Personal information
- Full name: Neil Metcalfe
- Nationality: English

Sport
- Club: City of Leeds
- Now coaching: HJFC

Medal record
Swimming
Representing England
Commonwealth Games
| Silver medal – second place | 1990 Auckland | freestyle relay |

= Neil Metcalfe =

British swimmer

Neil Metcalfe from Leeds is a former international standard competitive swimmer. Metcalfe is a silver medalist from the 1990 Commonwealth Games in Auckland. He remains one of only a handful of UK swimmers to complete the 50-metre-long course in under 23 seconds.

==Swimming career==

Coached by Terry Denison MBE at home town club, City of Leeds, the highest distinction of Metcalfe's career was when represented England at the 1990 Commonwealth Games in Auckland and gained a silver medal in the 4 × 100 m freestyle relay. His teammates were Austyn Shortman, Mike Fibbens, Mark Foster & City of Leeds Swim Club mate Steve Dronsfield. Metcalfe also swam at the European Long course championship at Ponds Forge pool in Sheffield in 1993.
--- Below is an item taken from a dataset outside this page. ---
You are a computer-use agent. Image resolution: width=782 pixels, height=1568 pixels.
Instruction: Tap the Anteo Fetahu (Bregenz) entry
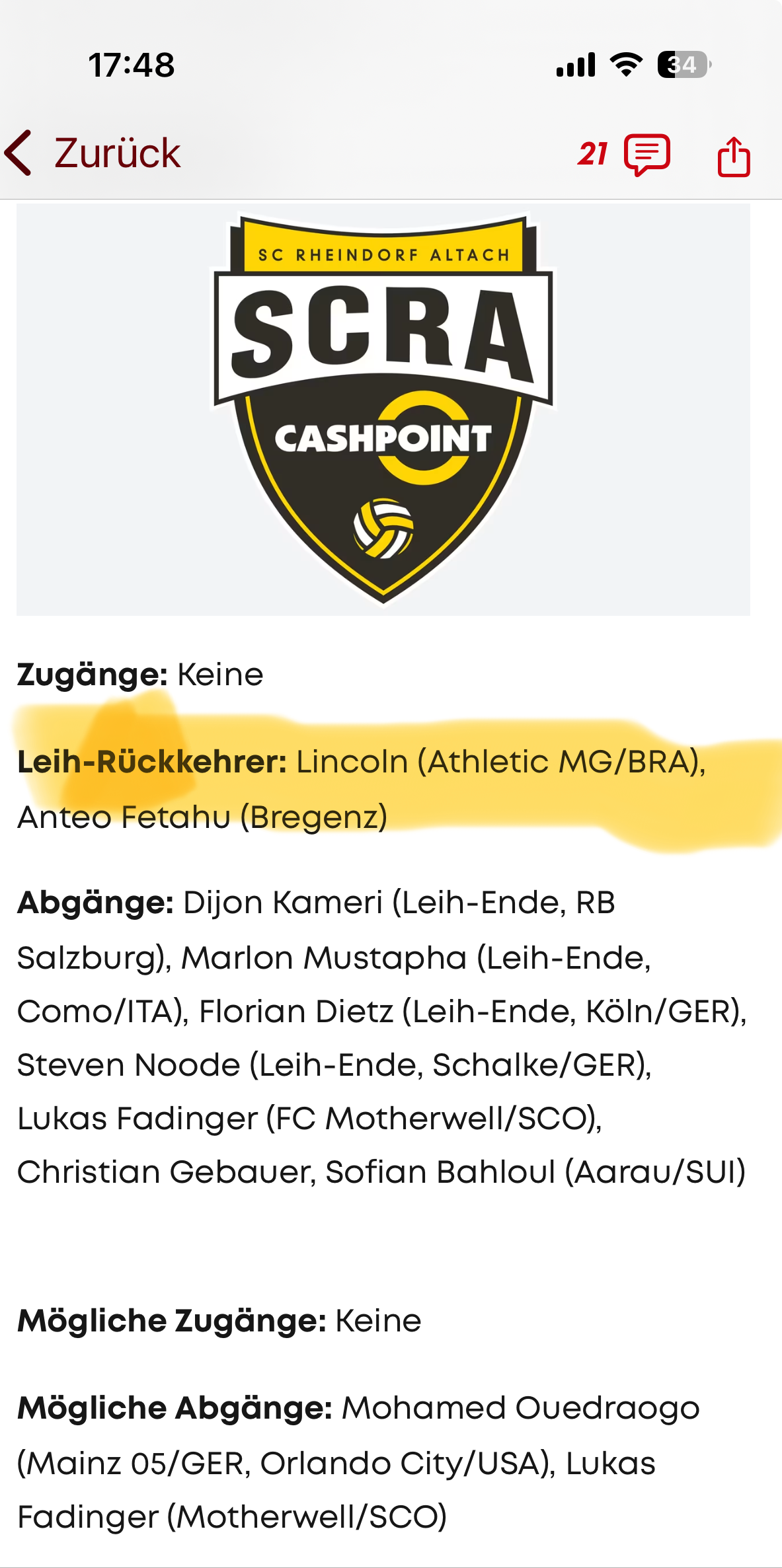(x=202, y=817)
Metcalfe missed out on a place for the 1992 Summer Olympics in Barcelona in circumstances of some controversy. Metcalfe achieved the qualification time and came second in the UK Olympic trials behind Foster. However Metcalfe missed out due to Fibbens having been pre-selected for winning a bronze from Swimming at the 1991 European Aquatics Championships. The subject was later raised again by James Parrack in his April 2004 column in Swimming magazine.

At national level Metcalfe was the 50 metre freestyle short course champion in 1993 to add to being national champion in numerous relay events.

Metcalfe returned to swimming at Masters level in 2013 breaking the British short course 4 x 50 metre freestyle record.

==Life outside swimming==

Neil Metcalfe works in IT Incident Management. He and his partner have two children. Metcalfe plays golf and is a fan of Leeds United.